Tally the lines in the records below that contain the string "should", matching case exactly, and reply with only that number.

───── Rows ─────

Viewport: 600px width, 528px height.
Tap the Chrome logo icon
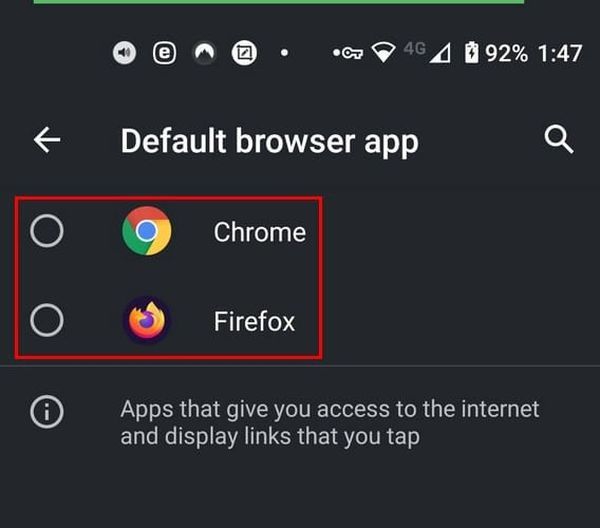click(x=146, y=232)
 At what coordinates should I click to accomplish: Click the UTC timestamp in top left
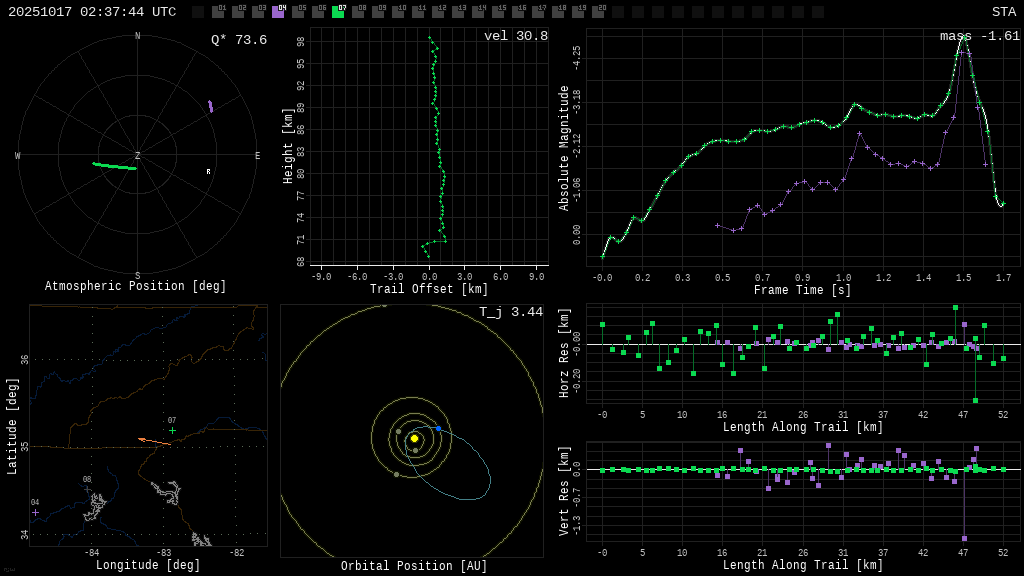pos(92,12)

─────
───── Rows ─────

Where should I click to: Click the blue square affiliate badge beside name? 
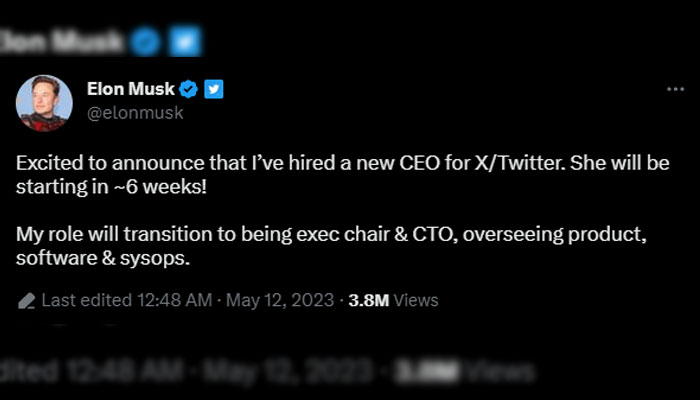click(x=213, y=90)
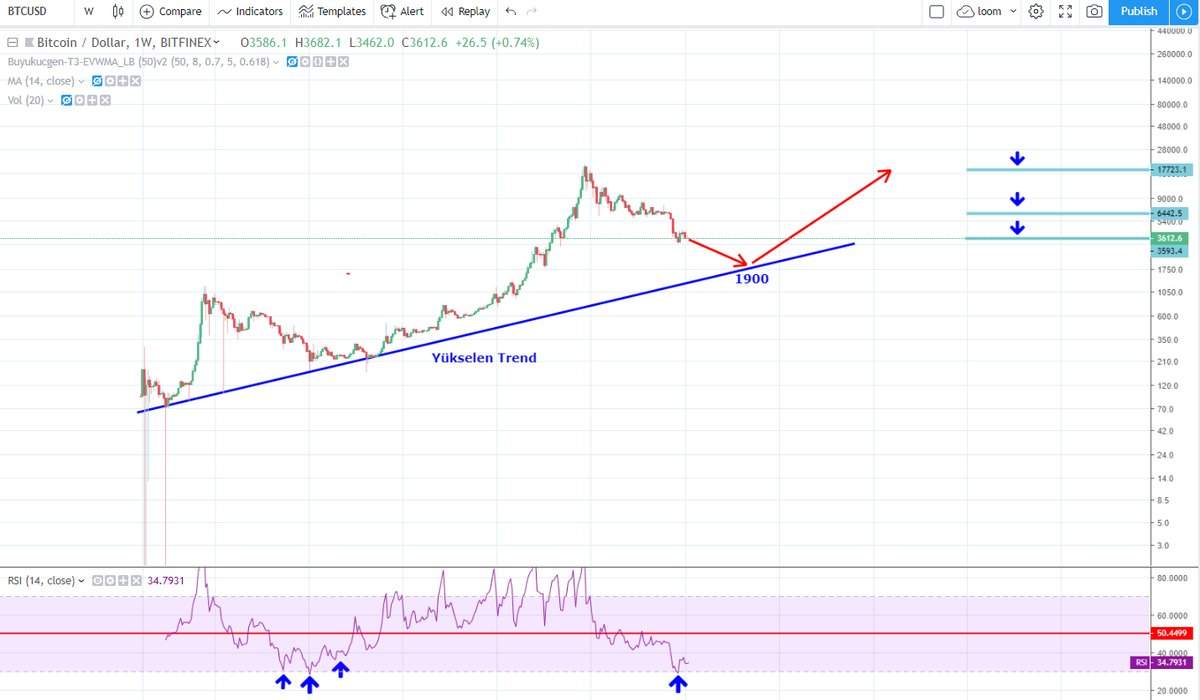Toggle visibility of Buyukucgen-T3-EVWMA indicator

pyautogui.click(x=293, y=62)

─────

→ Full output
2